Local Coordinators tended to be long term employees who, by the nature of their work, gathered much knowledge, not just about individuals and their families, but also about local communities. In many cases, LC’s influenced appropriate community development and the provision of targeted community resources. The LC’s wealth of knowledge, both of people with intellectual disability and/or autism as well as their families and local communities have been key factors in the success of the DSC/ LAC program. Generic and local information would be shared with DSC Managers, Directors and other bureaucrats, enabling appropriate diplomacy in developing bureaucratic mindsets in relation to developing required principles, values and needs and ultimately, this local knowledge, had the ability to influence effective use of tax payer’s money. 

From my experience, individuals and family carers will be disadvantaged in many ways by the proposed new Federal NDIS program. From what I have read and recently seen with my own eyes, the Federally managed NDIS and persons named Local Coordinators, would sit in front of a computer with a carer or an individual with an intellectual disability and/or autism and enter a range of various individual needs, after which the computer spills out associated information that equates to x number of hours of support needed, which then equates to “x dollars required”. Follow up work would involve addressing how the funding was used and what decreases, or maybe increases of funding was needed. This is an exercise in economics; nothing developmental about that approach and based upon a telling narrative, which has no likeness to the successful DSC/LAC model which addresses needs and personal development. 

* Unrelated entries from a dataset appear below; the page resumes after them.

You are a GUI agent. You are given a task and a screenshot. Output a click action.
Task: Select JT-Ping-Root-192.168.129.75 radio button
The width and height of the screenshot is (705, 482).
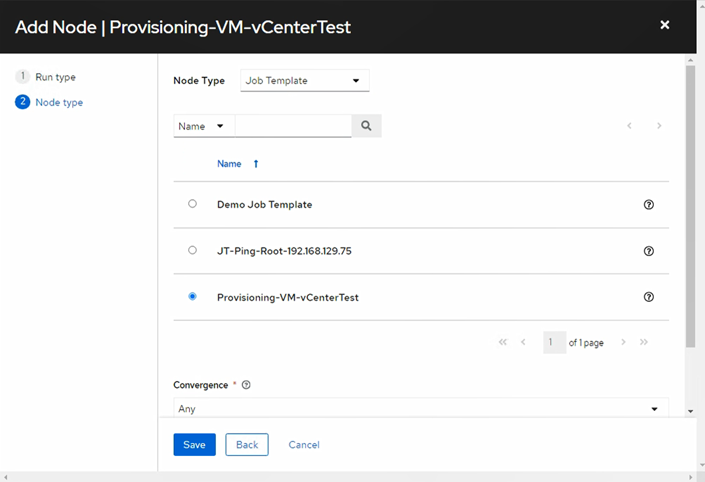pos(192,250)
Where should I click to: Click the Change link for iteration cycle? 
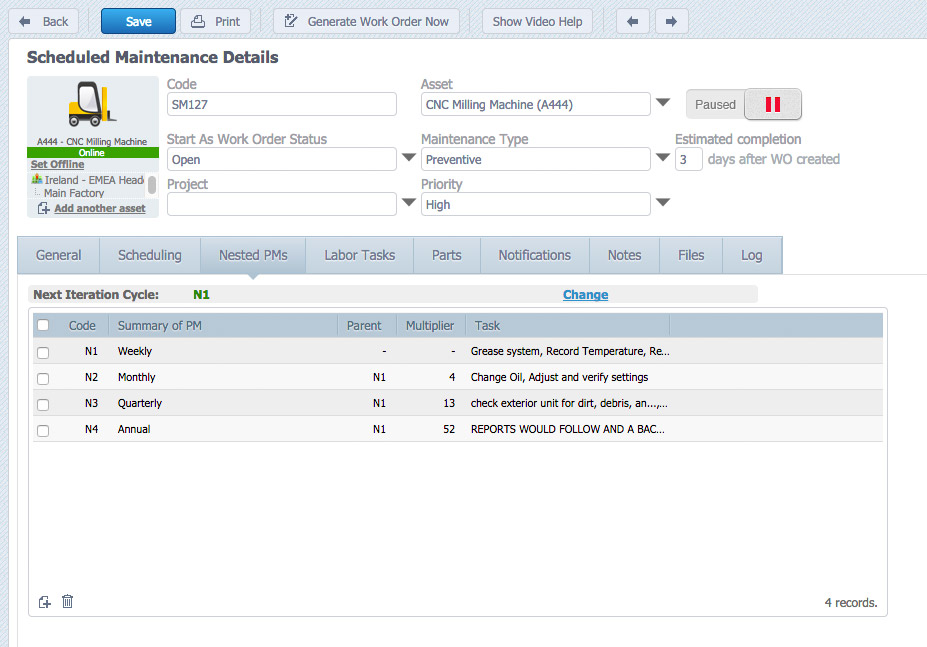pos(585,294)
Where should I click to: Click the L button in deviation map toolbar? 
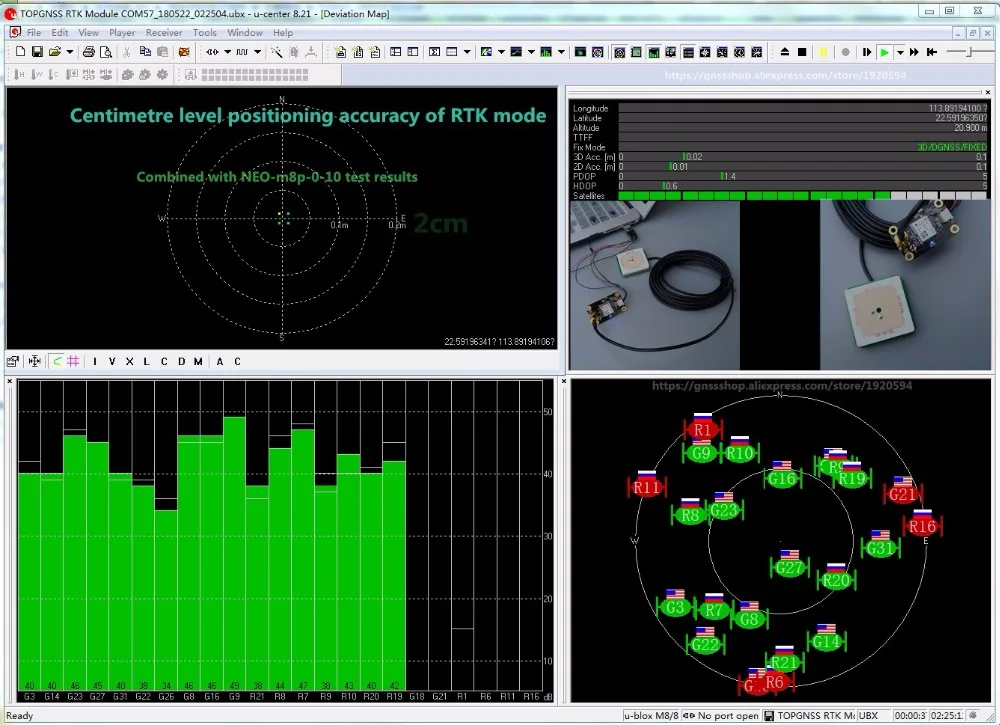(146, 361)
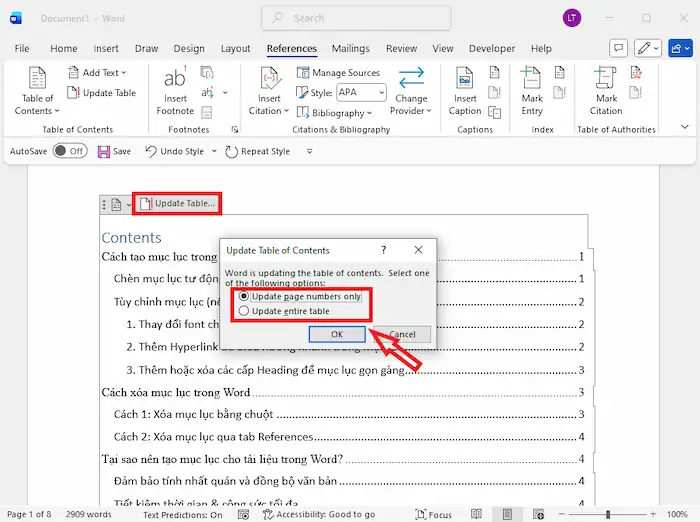The width and height of the screenshot is (700, 522).
Task: Click the Save icon in quick access toolbar
Action: (x=104, y=151)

Through good practice, LC’s built up valuable knowledge and valuable connections in the community, to lose those assets, any attempt at advocacy for individuals or families will be problematic and without access to informed and skilled advocates, individuals and families will be greatly disadvantaged as will the Government. Under the proposed Federally managed NDIS model, DSC staff will surely move on to more satisfying positions, ones that will better match their people skills and experiences. The result will be a major disadvantage to Western Australians, particularly those with intellectual disability and/or autism and their families, as well as Governments.

About Lorna:

Lorna Carroll is the mother of Peter, who was born in 1964 with an intellectual disability and autism. Lorna’s experiences with the disability system began when Peter was diagnosed by Irrabeena in 1966 as having a moderate level of intellectual disability; at a time when no support services existed. Peter started his schooling with the Millen Special School in 1969 and soon Lorna was involved with the school’s Parent and Friends Committee. Lorna Carroll is most proud of her work with helping implement the first School Holiday Activity program for students with an intellectual disability; later, in 1975 that program advanced to become a weekly Saturday afternoon Club which was known as the Belmont Discovery Club where she served as the Coordinator. As the Club expanded so did Lorna’s voluntary hours increase to almost fulltime work, The Committee agreed to approach the Slow Learning Children’s Group to take over the Discovery Club coordination role. The SLCG agreed but retained Lorna in a new position as full time Activities Officer to manage and expand the service. After 11 years, Lorna moved on to work as a Recreation Officer with the Alcohol and Drug Authority, which later turned into a Lifestyle Planning position – during that time, Lorna worked successfully with a broad range of people including those who had a mild intellectual disability or autism and others who had fetal Alcohol Syndrome. Nine years later, Lorna returned to work with people with Disabilities as a Local Area Coordinator for DSC and at the end of 2005, after 10.5 years in that position, she retired. Lorna’s full time caring role continued until Dec 2016 and now that Peter is happily accommodated in a Supported home, she enjoys part time care and many hours of quiet reflection on the benefits of finally having a clear mind.